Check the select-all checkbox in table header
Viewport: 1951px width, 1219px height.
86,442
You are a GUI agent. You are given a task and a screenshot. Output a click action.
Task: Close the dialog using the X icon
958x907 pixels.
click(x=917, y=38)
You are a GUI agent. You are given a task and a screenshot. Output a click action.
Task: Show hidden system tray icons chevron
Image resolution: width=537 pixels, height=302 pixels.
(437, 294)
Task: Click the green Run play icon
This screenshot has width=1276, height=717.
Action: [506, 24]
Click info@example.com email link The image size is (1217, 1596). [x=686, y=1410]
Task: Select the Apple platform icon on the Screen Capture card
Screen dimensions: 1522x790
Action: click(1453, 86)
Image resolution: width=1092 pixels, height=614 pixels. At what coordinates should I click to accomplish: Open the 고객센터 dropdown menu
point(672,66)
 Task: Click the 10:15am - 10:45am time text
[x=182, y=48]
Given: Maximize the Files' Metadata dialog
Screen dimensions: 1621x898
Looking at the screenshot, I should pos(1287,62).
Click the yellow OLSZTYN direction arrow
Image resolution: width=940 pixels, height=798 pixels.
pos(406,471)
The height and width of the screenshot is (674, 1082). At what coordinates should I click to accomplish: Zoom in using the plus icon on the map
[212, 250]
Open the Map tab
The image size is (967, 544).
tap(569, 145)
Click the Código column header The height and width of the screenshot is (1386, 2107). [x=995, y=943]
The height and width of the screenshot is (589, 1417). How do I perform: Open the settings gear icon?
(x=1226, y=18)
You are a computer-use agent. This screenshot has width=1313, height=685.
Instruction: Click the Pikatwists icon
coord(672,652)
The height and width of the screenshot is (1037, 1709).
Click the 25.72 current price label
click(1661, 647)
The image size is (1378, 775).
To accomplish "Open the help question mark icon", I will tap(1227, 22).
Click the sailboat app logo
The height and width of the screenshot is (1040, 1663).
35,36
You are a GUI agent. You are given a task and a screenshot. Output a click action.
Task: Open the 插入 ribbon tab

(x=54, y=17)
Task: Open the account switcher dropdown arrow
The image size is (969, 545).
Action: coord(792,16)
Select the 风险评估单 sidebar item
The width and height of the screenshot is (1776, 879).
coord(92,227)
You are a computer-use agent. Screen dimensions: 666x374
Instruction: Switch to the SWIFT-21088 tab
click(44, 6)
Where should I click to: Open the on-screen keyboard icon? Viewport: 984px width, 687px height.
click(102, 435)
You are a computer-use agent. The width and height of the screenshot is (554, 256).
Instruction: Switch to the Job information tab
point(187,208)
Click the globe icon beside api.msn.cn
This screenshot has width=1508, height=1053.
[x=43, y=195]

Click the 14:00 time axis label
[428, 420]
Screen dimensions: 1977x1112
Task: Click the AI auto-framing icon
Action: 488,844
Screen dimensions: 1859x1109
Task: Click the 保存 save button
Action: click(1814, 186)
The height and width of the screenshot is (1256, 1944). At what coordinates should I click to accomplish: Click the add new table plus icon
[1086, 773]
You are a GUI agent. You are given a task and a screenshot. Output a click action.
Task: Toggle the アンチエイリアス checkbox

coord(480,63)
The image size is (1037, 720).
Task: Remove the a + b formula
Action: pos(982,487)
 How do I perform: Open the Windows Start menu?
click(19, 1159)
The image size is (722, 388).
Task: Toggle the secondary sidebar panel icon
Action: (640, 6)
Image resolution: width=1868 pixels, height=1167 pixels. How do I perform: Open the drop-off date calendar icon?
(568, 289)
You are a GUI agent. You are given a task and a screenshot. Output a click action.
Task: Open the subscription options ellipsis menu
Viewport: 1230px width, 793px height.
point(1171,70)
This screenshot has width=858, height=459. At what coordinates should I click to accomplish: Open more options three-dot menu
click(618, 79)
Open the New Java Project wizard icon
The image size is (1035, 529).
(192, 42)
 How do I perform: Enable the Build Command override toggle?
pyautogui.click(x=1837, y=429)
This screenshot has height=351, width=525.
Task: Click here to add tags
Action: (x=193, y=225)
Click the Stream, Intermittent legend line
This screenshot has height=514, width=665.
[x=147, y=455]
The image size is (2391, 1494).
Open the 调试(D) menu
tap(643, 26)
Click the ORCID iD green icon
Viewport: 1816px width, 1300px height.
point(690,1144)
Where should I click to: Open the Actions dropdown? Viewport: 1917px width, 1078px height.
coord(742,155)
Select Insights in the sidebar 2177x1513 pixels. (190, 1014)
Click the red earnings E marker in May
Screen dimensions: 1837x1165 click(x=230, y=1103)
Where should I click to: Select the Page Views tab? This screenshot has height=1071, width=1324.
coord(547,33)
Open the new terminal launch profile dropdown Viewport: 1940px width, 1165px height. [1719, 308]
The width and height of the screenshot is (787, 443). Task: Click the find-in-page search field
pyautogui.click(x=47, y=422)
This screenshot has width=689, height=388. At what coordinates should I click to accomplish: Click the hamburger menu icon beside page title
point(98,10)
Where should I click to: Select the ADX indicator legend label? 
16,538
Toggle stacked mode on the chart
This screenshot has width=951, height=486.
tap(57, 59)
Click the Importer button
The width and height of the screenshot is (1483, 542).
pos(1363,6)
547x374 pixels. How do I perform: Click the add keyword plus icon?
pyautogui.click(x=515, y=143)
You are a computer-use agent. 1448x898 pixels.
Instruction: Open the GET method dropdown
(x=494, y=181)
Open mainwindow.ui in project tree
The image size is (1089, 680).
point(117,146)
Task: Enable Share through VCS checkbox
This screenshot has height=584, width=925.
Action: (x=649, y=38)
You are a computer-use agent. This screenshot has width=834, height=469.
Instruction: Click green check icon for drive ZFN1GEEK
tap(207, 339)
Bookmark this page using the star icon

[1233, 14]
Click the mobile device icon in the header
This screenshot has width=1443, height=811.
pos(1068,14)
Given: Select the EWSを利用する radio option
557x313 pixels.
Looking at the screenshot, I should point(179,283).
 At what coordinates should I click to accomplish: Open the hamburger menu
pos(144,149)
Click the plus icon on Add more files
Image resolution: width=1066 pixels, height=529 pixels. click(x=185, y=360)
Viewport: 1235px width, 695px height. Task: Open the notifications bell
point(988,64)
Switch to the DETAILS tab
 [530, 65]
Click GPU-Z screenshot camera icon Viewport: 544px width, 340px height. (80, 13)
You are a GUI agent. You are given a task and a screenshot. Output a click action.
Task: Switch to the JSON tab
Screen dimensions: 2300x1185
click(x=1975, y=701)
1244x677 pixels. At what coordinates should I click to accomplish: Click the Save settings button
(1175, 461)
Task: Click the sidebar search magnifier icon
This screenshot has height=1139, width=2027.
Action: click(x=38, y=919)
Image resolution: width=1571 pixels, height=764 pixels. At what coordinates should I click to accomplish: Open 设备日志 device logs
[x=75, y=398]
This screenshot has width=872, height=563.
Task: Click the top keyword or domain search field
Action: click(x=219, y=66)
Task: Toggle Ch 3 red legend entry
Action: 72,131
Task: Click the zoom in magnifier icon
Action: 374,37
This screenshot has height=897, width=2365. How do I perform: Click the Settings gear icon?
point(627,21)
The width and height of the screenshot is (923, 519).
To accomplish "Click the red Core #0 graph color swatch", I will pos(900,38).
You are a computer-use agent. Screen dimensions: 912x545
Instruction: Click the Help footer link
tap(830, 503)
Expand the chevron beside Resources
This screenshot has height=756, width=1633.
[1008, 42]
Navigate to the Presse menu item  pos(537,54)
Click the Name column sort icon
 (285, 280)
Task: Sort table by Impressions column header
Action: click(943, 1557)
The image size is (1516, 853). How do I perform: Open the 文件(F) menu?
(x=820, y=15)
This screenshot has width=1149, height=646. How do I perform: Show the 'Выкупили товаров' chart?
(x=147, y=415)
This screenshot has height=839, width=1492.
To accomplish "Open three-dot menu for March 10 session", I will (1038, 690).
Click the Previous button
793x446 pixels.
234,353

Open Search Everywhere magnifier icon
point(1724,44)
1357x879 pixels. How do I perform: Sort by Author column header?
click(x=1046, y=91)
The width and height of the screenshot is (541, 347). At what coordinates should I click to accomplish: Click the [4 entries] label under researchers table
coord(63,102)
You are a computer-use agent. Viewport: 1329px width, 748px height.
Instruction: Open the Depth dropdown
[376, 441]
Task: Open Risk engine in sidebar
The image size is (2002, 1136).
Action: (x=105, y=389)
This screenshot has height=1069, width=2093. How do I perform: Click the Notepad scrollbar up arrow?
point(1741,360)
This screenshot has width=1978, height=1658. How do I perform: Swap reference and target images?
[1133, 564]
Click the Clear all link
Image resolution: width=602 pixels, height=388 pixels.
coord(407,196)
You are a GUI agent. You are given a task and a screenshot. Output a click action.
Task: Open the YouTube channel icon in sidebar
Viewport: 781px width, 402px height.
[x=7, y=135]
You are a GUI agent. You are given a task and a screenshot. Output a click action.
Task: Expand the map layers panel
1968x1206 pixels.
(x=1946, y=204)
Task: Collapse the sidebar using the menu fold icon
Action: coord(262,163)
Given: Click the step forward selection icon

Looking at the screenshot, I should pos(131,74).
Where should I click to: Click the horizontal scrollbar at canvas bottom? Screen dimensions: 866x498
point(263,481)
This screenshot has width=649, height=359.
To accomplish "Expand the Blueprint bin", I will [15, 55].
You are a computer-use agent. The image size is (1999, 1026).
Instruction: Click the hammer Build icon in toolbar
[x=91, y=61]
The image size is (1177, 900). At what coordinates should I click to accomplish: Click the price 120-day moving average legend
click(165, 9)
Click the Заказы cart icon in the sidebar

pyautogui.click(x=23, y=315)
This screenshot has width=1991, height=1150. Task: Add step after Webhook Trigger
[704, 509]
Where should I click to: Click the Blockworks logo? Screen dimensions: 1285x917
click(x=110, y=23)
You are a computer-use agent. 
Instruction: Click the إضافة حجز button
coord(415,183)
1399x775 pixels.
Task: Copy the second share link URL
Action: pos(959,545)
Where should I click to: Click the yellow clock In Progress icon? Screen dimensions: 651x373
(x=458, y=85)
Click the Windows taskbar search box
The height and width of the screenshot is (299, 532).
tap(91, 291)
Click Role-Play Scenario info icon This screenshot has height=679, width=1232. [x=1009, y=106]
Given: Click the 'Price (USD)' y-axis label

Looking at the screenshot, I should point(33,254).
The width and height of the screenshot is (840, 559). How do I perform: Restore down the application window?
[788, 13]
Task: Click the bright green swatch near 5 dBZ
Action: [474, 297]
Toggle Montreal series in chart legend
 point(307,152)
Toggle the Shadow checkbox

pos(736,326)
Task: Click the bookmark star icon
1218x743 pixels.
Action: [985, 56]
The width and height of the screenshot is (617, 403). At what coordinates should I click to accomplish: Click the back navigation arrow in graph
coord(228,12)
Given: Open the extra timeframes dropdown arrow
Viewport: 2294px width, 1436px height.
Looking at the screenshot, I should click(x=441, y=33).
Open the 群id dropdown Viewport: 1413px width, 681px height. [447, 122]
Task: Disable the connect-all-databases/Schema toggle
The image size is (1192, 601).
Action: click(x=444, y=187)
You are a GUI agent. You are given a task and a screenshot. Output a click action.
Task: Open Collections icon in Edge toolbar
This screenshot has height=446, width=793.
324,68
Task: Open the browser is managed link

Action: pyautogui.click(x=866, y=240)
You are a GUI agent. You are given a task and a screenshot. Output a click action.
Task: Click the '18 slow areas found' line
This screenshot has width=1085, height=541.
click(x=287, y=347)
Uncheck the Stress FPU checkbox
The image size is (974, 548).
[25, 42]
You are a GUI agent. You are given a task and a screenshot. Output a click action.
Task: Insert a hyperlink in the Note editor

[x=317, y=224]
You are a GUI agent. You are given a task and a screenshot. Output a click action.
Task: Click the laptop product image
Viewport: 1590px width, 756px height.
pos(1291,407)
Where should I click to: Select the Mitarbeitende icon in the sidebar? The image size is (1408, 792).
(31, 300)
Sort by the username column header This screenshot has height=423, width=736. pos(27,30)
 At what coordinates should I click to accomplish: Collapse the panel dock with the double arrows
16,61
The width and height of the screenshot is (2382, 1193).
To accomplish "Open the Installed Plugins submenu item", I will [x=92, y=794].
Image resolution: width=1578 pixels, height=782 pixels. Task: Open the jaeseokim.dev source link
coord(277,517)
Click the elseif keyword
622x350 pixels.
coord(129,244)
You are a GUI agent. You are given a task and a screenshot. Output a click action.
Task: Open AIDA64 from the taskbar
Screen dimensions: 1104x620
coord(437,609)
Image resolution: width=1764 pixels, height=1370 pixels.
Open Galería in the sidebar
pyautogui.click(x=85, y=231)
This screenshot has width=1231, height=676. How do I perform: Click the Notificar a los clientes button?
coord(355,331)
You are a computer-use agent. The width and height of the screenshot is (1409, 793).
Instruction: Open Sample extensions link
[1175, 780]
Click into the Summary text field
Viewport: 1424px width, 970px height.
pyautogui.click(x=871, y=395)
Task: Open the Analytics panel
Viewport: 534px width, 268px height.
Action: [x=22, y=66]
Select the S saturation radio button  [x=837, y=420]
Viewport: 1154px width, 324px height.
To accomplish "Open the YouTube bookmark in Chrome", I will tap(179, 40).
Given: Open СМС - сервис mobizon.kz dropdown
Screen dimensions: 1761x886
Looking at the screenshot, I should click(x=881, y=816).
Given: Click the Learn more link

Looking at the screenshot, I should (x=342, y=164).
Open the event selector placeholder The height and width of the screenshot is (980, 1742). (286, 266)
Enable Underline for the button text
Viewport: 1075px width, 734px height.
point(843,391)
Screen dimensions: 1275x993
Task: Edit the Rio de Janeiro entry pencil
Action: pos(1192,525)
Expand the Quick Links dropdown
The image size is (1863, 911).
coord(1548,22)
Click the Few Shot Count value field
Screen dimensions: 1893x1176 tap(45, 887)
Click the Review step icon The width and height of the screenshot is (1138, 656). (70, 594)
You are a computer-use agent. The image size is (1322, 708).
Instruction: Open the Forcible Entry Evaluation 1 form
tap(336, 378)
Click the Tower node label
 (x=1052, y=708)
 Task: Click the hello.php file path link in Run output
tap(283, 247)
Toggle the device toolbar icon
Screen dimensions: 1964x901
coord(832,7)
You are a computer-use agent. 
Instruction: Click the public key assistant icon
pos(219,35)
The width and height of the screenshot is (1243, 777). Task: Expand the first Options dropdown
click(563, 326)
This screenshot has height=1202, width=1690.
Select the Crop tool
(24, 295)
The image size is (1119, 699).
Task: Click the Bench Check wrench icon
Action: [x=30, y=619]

**Problem description:** Only the lines above from the one with "The width and height of the screenshot is (787, 443)." through the one with "Toggle stacked mode on the chart" should be duplicated, character for character.

**Task response:**
The width and height of the screenshot is (787, 443). Task: Click the find-in-page search field
pyautogui.click(x=47, y=422)
This screenshot has width=689, height=388. At what coordinates should I click to accomplish: Click the hamburger menu icon beside page title
point(98,10)
Where should I click to: Select the ADX indicator legend label? 
16,538
Toggle stacked mode on the chart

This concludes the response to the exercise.